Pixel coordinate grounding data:
╔══

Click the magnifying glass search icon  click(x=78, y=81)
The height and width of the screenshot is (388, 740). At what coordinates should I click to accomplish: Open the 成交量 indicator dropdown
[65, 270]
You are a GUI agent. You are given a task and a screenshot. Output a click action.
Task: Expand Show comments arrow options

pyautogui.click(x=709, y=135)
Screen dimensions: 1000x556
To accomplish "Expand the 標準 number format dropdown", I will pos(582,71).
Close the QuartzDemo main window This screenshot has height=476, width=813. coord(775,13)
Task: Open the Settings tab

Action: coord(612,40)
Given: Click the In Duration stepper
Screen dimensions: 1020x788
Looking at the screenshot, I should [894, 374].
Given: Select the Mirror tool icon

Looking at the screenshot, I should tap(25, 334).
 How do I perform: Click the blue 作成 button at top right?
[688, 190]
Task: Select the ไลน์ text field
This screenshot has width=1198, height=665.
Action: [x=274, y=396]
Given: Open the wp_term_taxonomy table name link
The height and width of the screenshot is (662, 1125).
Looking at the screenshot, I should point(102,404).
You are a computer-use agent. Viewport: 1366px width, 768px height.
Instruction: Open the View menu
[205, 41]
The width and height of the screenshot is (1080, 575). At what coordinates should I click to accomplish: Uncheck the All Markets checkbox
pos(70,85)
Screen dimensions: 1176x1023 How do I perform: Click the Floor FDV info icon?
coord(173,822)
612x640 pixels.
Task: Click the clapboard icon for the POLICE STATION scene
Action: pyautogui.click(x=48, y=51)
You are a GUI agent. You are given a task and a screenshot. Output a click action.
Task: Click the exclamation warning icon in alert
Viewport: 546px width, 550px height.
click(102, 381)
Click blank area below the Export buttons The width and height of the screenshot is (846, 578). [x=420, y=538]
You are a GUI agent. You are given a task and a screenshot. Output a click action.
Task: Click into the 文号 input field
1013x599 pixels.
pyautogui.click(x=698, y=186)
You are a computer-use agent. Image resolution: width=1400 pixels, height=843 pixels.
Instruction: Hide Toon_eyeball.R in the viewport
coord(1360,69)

╚══

All records are to be written out exactly.

Your solution:
Click the magnifying glass search icon  click(x=78, y=81)
The height and width of the screenshot is (388, 740). At what coordinates should I click to accomplish: Open the 成交量 indicator dropdown
[65, 270]
You are a GUI agent. You are given a task and a screenshot. Output a click action.
Task: Expand Show comments arrow options

pyautogui.click(x=709, y=135)
Screen dimensions: 1000x556
To accomplish "Expand the 標準 number format dropdown", I will pos(582,71).
Close the QuartzDemo main window This screenshot has height=476, width=813. coord(775,13)
Task: Open the Settings tab

Action: coord(612,40)
Given: Click the In Duration stepper
Screen dimensions: 1020x788
Looking at the screenshot, I should [894, 374].
Given: Select the Mirror tool icon

Looking at the screenshot, I should tap(25, 334).
 How do I perform: Click the blue 作成 button at top right?
[688, 190]
Task: Select the ไลน์ text field
This screenshot has width=1198, height=665.
Action: [x=274, y=396]
Given: Open the wp_term_taxonomy table name link
The height and width of the screenshot is (662, 1125).
Looking at the screenshot, I should point(102,404).
You are a computer-use agent. Viewport: 1366px width, 768px height.
Instruction: Open the View menu
[205, 41]
The width and height of the screenshot is (1080, 575). At what coordinates should I click to accomplish: Uncheck the All Markets checkbox
pos(70,85)
Screen dimensions: 1176x1023 How do I perform: Click the Floor FDV info icon?
coord(173,822)
612x640 pixels.
Task: Click the clapboard icon for the POLICE STATION scene
Action: pyautogui.click(x=48, y=51)
You are a GUI agent. You are given a task and a screenshot. Output a click action.
Task: Click the exclamation warning icon in alert
Viewport: 546px width, 550px height.
click(102, 381)
Click blank area below the Export buttons The width and height of the screenshot is (846, 578). [x=420, y=538]
You are a GUI agent. You are given a task and a screenshot. Output a click action.
Task: Click into the 文号 input field
1013x599 pixels.
pyautogui.click(x=698, y=186)
You are a computer-use agent. Image resolution: width=1400 pixels, height=843 pixels.
Instruction: Hide Toon_eyeball.R in the viewport
coord(1360,69)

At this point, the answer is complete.